Il faut prendre plus au sérieux l’opposition supposée entre décroissance et progrès scientifique parce que c’est une vision partagée par nombre d’objecteurs de croissance mais qui entraîne une condamnation globale , genre « vous voulez le retour à la bougie !»… Ce n’est pas parce que l’économie capitaliste a besoin du progrès technologique pour développer sans cesse de nouvelles marchandises, même inutiles ou dangereuses, qu’une société libérée des servitudes productivistes devrait mépriser la science. D’abord parce que la connaissance scientifique est partie prenante de la culture et que les cerveaux pourraient enfin devenir disponibles à autre chose que la pub pour Coca-cola… Mais aussi parce que la rareté des ressources, la volonté de partage et le souci de la préservation obligeront à approfondir les connaissances pour inventer et diffuser les technologies nécessaires à une bonne gestion de la planète sans frustrations inutiles des humains. Par exemple il ne faut pas confondre l’agro-écologie avec l’agriculture de pépé, laquelle sera d’ailleurs mise à mal par les pénuries d’eau ou le réchauffement. Si les rotations de culture sont anciennes, des méthodes agricoles sobres et nouvelles deviennent disponibles(évitement du labour, permaculture, irrigation en goutte,…). Il importera plus que jamais de disposer en chaque terroir des variétés les mieux adaptées et de méthodes culturales économes mais efficaces. Bien sûr, les semences paysannes représentent un patrimoine très précieux mais des outils modernes (et pourquoi pas l’analyse génétique pour identifier les caractères utiles?) pourront servir des améliorations ciblées et décidées collectivement.

De même dans les autres secteurs d’activité comme la santé, la construction, les énergies renouvelables et même les transports, il faudra mettre l’appareil de recherche au service des besoins réels des populations plutôt que des profits immédiats.

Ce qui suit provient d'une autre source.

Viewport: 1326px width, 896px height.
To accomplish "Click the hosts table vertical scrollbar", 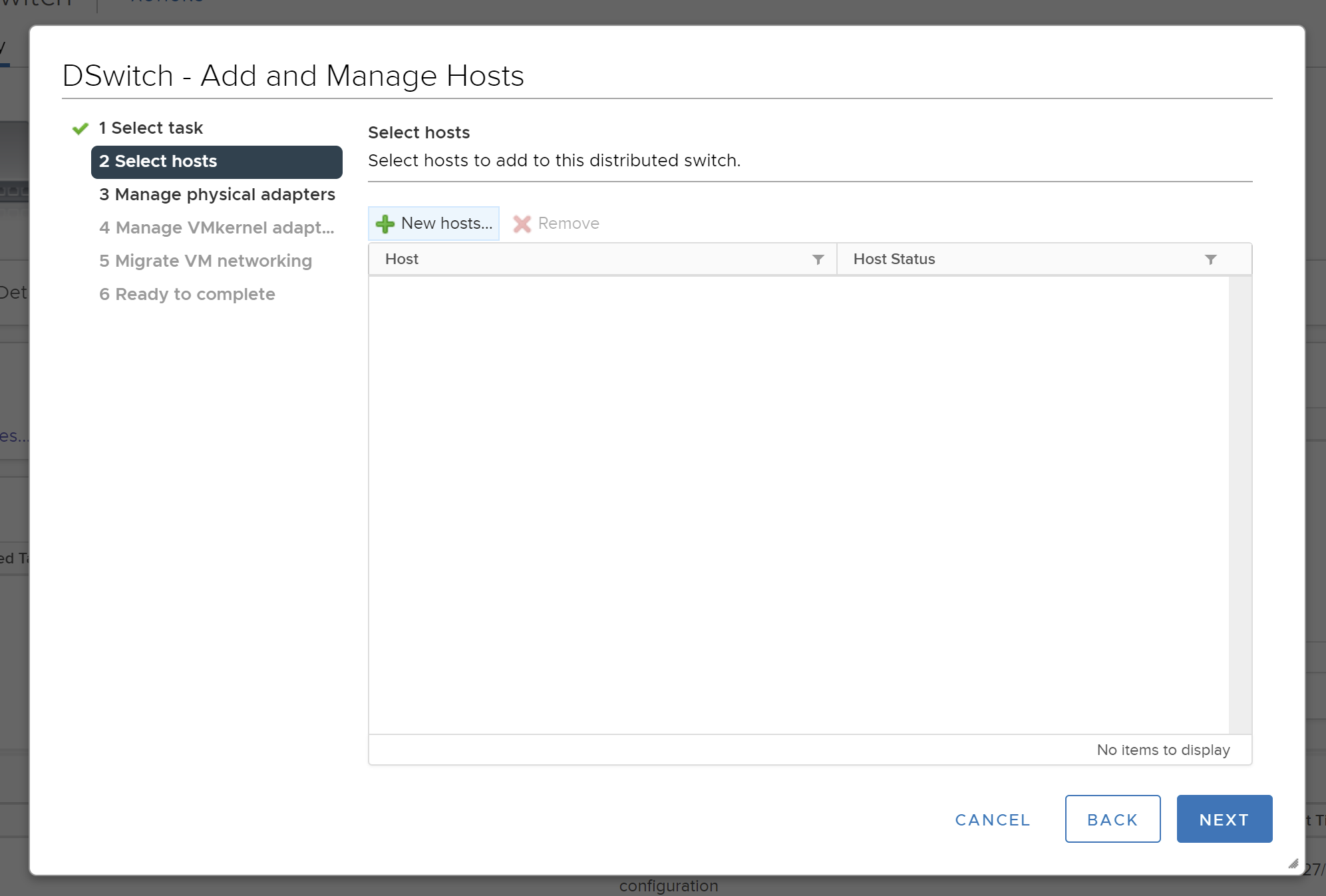I will click(1240, 504).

Et considérer enfin que tout travailleur, tout citoyen, est aussi potentiellement un chercheur, acteur de ce progrès responsable. Ma conclusion est toujours la même : ce qui manque le plus, et qu’il faut absolument définir et imposer sans recul possible, ce sont les outils pour la décision démocratique, dont les conventions de citoyens (voir site web de sciences citoyennes) constituent un bon exemple.